Erchie, conta 8.989 abitanti nella provincia di Brindisi in Puglia.
Il suo territorio ha restituito reperti risalenti al neolitico: potrebbe essere stato un centro religioso legato al culto del dio Ercole, dal quale avrebbe ripreso il nome di Hercolanum (o Heracle). Dopo la conquista romana, perse d’importanza per la vicinanza di Mandurium (poi Manduria) e soprattutto di Tarentum (poi Taranto). Nel I secolo d.C. compare con il nome di Hercle. Verso il X secolo alcuni monaci basiliani crearono il santuario di Santa Lucia su un antico luogo di culto messapico, collocandolo in una grotta. Ai monaci si deve inoltre l’introduzione del culto di Santa Irene, oggi patrona della città.
Grandi festeggiamenti ci sono anche per San Giuseppe (19 marzo): lungo le strade che conducono al “Santuario di Santa Lucia”, sono allestiti tavoli imbanditi con pietanze locali. Questa consuetudine viene identificata con il termine dialettale “Mattra”: una cassa di legno dove si impastava la farina per preparare il pane che nella festa è simbolo di prosperità ed abbondanza.
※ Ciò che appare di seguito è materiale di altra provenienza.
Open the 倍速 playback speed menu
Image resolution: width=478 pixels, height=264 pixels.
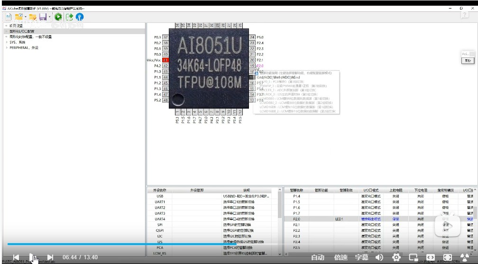coord(340,257)
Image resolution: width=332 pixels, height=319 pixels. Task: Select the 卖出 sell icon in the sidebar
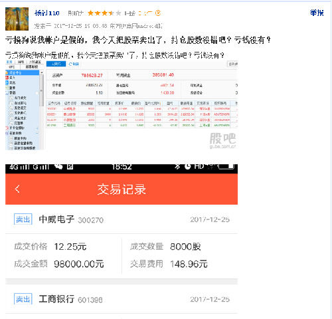pos(7,82)
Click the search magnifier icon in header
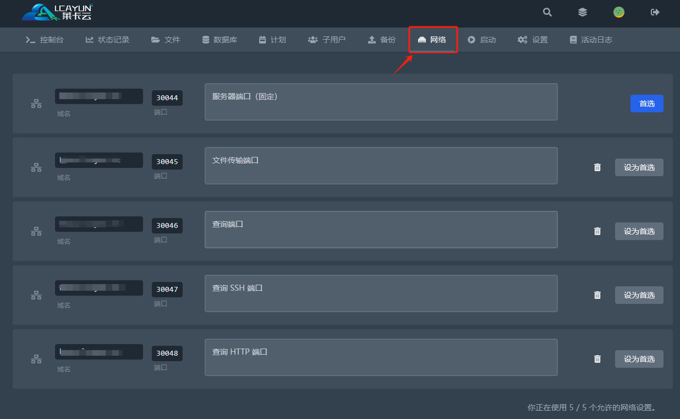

In antichità il pranzo era offerto, per devozione al santo, dai nobili e dai benestanti ai più poveri.
Nella Mattra, il piatto fondamentale era la “Tria” (pasta tipo le tagliatelle); ma sul banco vi erano anche pesce, cavolfiori, lampascioni e baccalà. In sostituzione dei dolci, troppo costosi per l’epoca, si serviva la pasta col miele e frutta secca. A mezzogiorno, San Giuseppe esce in processione e il parroco benedice le mattre. Al termine, uno o più spari danno inizio al pranzo.
È consuetudine modellare pezzi di pasta non lievitata a forma di uccello, con due semi di pepe al posto degli occhi e un filo rosso intorno al becco. Questi uccelli vengono fatti benedire e regalati ad amici e parenti. L’usanza dice di spezzarlo in 4 parti e lanciarle verso i 4 punti cardinali o i 4 lati della casa per calmare i temporali.